Seit tausend Jahren regiert der unsterbliche Lord Ruler eine Welt, die größtenteils aus Schutt und Asche besteht. Die Skaa gehören der Arbeiterklasse an und müssen Tag ein, Tag aus für ihn in den Werken schuften, führen sonst aber nur das Leben von unliebsamen Tieren, die man besser von der prunkvollen Stadt fernhält. Eine tiefe Schlucht klafft zwischen Arm und Reich, die junge Frau Vin steht leider auf der falschen Seite. Als Bastard eines Adeligen mit einer Skaa hat sie es zusätzlich schwer. Als sie auf den Rebellenführer Kelsier trifft, ändert sich Vins Leben grundlegend, und das kleine bisschen Glück, das ihr bisher zuzufliegen schien, bekommt eine Erklärung verpasst. Vin gehört zu den Nebelgeborenen und kann mit Hilfe von Metallen Allomantie bewirken, die ihre eigentlichen Kräfte bei weitem übersteigt!

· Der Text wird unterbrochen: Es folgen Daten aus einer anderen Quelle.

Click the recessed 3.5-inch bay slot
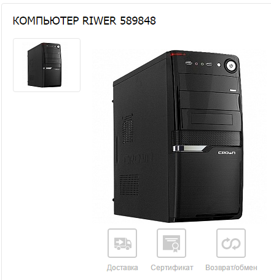Screen dimensions: 271x280 pyautogui.click(x=212, y=119)
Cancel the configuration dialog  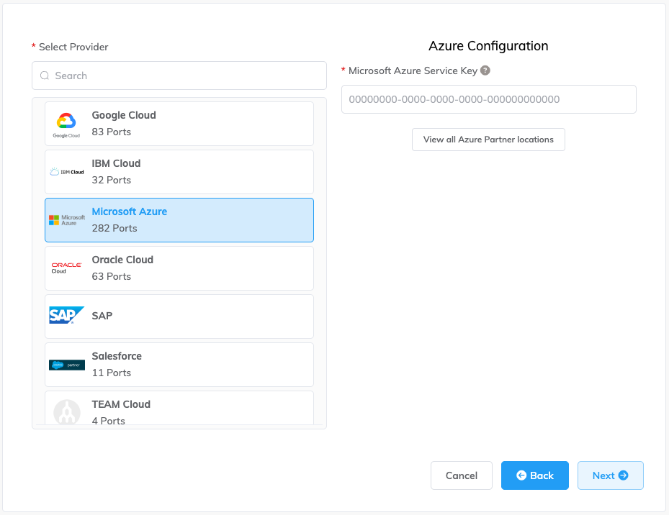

Überraschend ruhig beginnt dieser Fantasy-Roman. Ausführlich werden die beiden Protagonisten Vin und Kelsier vorgestellt als zwei Personen, die unterschiedlicher kaum sein könnten. Kelsier ist mutig und ein Draufgänger, der durch das Verbrennen von Metallen Kräfte freisetzt und sie gegen seine Gegner einzusetzen weiß. Er hat einen Plan geschmiedet, um den Lord Ruler von seinem Thron zu stürzen, und braucht jede tatkräftige Hand zur Hilfe. Vin hingegen hat ein weitaus schwereres Leben und bewältigte dieses bisher vor allem durch ihr Wesen, durch ihre Unscheinbarkeit und Schüchternheit. Besser nicht beachtet werden als Schläge einstecken zu müssen. Die Kräfte, die in ihrem Körper schlummern, hat sie nur am Rande bemerkt und nie wirklich verstanden. Erst Kelsier zeigt Vin, was wirklich in ihr steckt.
Die beiden sind eingebettet in eine fiktive Welt, die von einem einzelnen Mann unterdrückt wird; im Adel finden sich weitere Kinder des Nebels, die im Dienste dieses einen Herrschers ihre Kräfte einsetzen und somit noch zu seiner Unbesiegbarkeit beitragen. Unterschwellig beherrscht wird die Welt auch von den Metallen, die als größtes Handelsgut dienen und den Nebelgeborenen ihre Kräfte verleihen. In Luthadel, der Regierungsstadt des Lord Rulers, gehen die Adeligen allabendlich zu Bällen, bei denen es um Sehen und Gesehenwerden geht, während vor dem Toren der Stadt die Skaa jeden Tag ums nackte Überleben kämpfen.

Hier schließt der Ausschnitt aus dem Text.